Downloading is dwindling; as a means of consuming music, it has had its day and industry pundits reckon it will follow compact discs in an accelerating death spiral. Half-year figures from Nielsen, the music industry's data collator, show that digital album sales in the U.S. declined by 12 per cent. iTunes is not being spared; according to analysts at Morgan Stanley, spending by the 800 million iTunes accounts averages a mere $3.29 (U.S.) over three months, down by a quarter from the previous year. Music listeners are quitting iTunes in favour of subscription streaming services, such as Spotify. In the first half of the year the volume of streaming music on-demand was up 42 per cent, reckons Nielsen. More startling is the growth in vinyl albums where sales are up 41 per cent in the same period.
Since 2007, sales in the U.S. of vinyl LPs have increased more than sixfold to six million units. In Canada, sales of the pressed plastic discs rocketed by more than 50 per cent last year. It's not just reissues of classic Rolling Stones and Hendrix albums; the top-selling recordings are indie bands, such as Daft Punk. Seemingly oblivious to the additional cost, young music fans are flocking to an old analog technology, spurning the simple attractions of fast and cheap digital signals over the Internet.
The vinyl renaissance is still a niche business: the six million vinyl albums sold in the U.S. last year represent just a few percentage points of the total market but the rate of expansion is impressive and it is driven by two powerful influences at both ends of the market. Musicians are angry about the tiny income they earn from digital music; a typical rate for an artist might be half a cent for a single paid-for streaming. Meanwhile, many music lovers are rejecting the sanitized, cleansed sound of digitized music and are warming to the old analog world.
Music is about waves, vibrations that collide with your ear drums or cause a stylus to tremble in a groove carved into a disc. Provoked by the sight of a friend's teenage son toting his new vinyl purchases, I unearthed my own collection from a crate and bought a new – surprisingly cheap – turntable. It was a revelation to hear for the first time after more than three decades, the piercing voice of Debbie Harry, bouncing off the walls of a studio, free of digital cleansing and twaddle.
And a vinyl album exists in the real world. Vinyl LP covers have become iconic art works and you can give them away or inherit them, free of the risk that some hideous corporation will deny your ownership of the digital signal in your computer's memory. Printed books are the vinyl of literature and it was predicted that e-books and the Amazon kindle would bury ink on paper. The convenience and cheapness of downloading would finally extinguish the technology of Gutenberg. But it just isn't happening.

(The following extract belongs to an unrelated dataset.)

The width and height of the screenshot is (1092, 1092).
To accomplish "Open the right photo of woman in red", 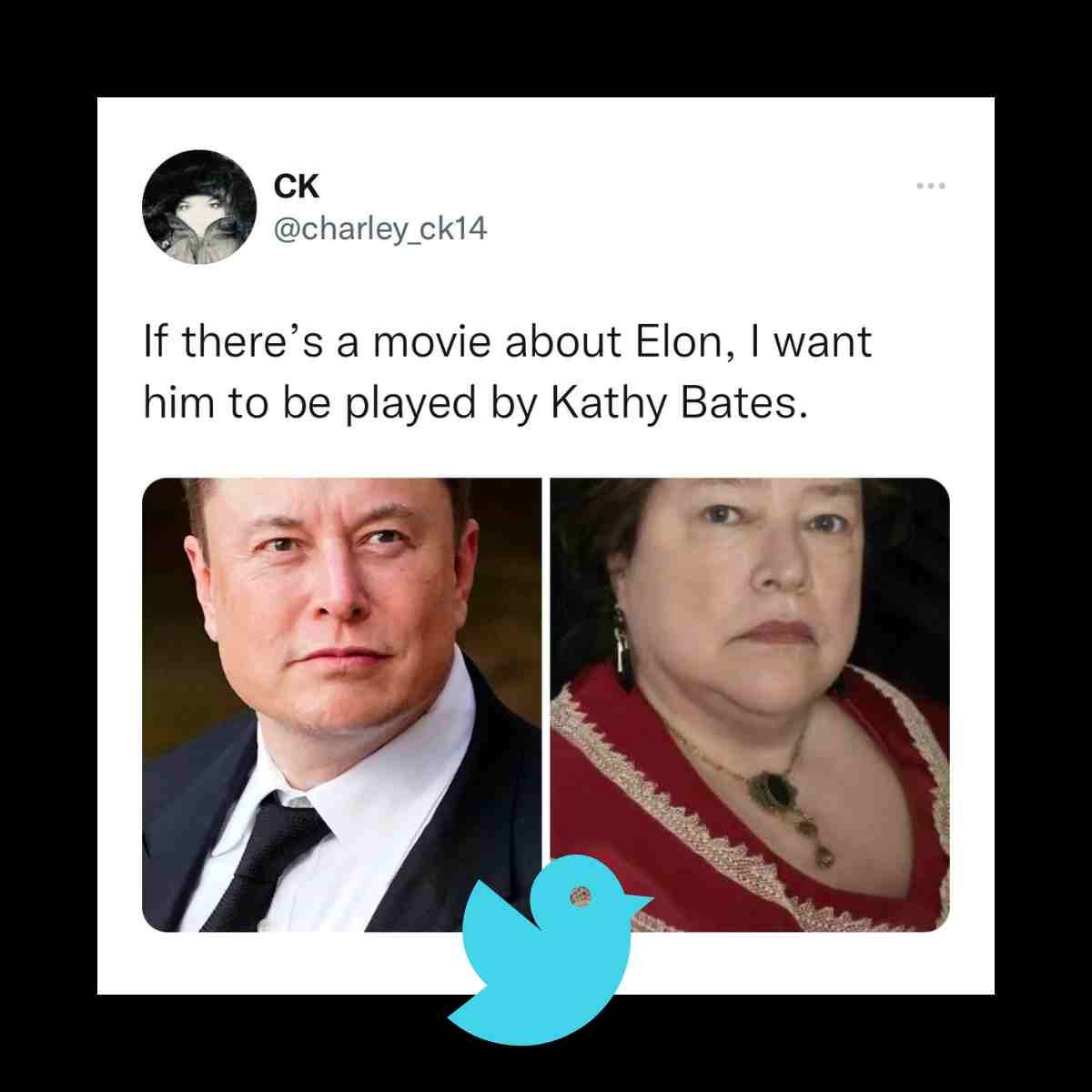I will point(750,704).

After several years of massive growth, revenue in the U.S. from sales of e-books was flat in 2013, according to Bookstats. The apparent loss of momentum in 2013 was in part due to the sales contribution in 2012 of the housewife porn phenomenon, Fifty Shades of Grey, a product designed for discreet download. Publishers are discounting e-books aggressively but they earned $3-billion from the segment last year in the U.S. out of total sales of just under $15-billion, a static market share, year-on-year. Interestingly, the e-book share of childrens' publishing fell from 14 per cent of the total in 2012 to 11 per cent last year. It seems that parents and children just love turning those cellulose pages.
The consumer market is becoming saturated with digital delivery. E-sellers are becoming dumpers of a commoditized product and they are compensating for the lack of quality with cheapness and immediacy. Smart consumers have noticed; hence the slowing e-book trend and rocketing sales of vinyl records in a saturated, shrinking music market.

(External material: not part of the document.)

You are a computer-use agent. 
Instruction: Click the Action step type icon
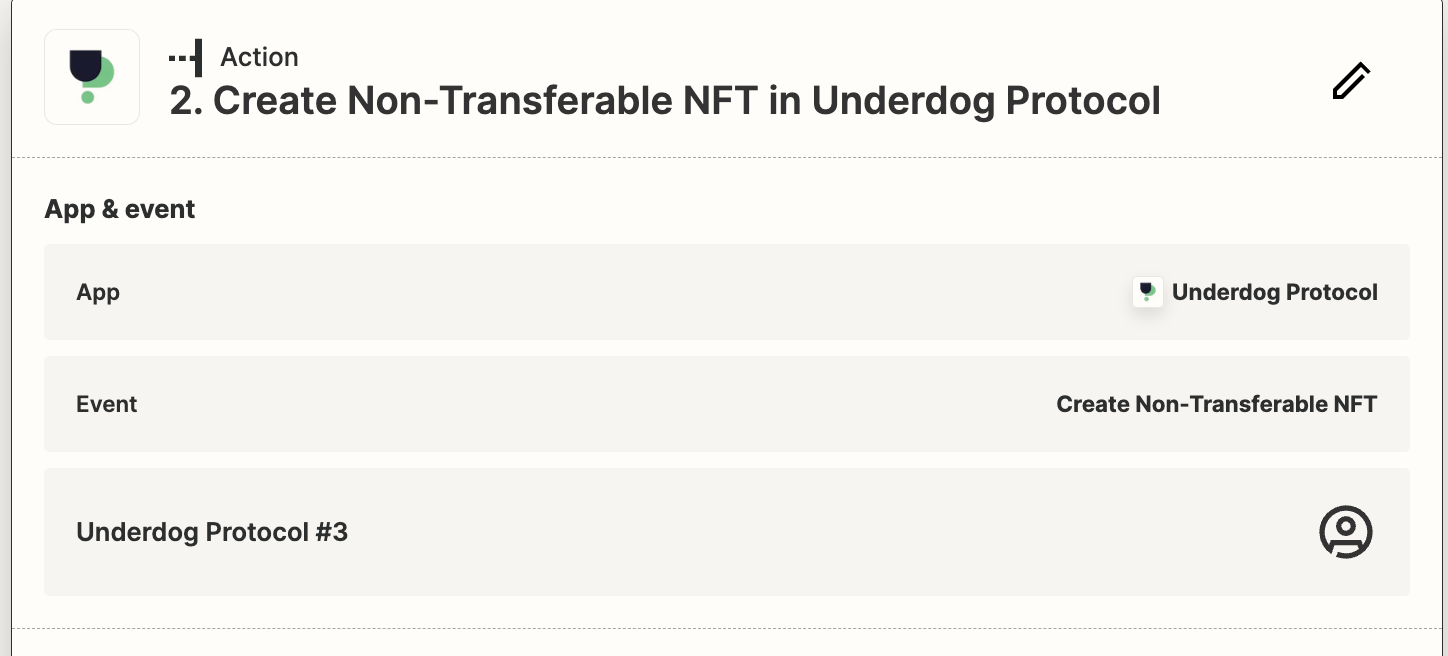coord(187,58)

It would be a foolish person who gave the thumbs-down to a new Apple gadget at its first outing. The tide of recent consumer and corporate history is against it. Yet, strange things are happening outside global HQ in Cupertino, Calif. The marketing wizards at Apple would like to transform the fusty old portable timepiece into a multifunctional device that connects you to the world. The trouble is that a lot of people just like beautiful clockwork jewellery.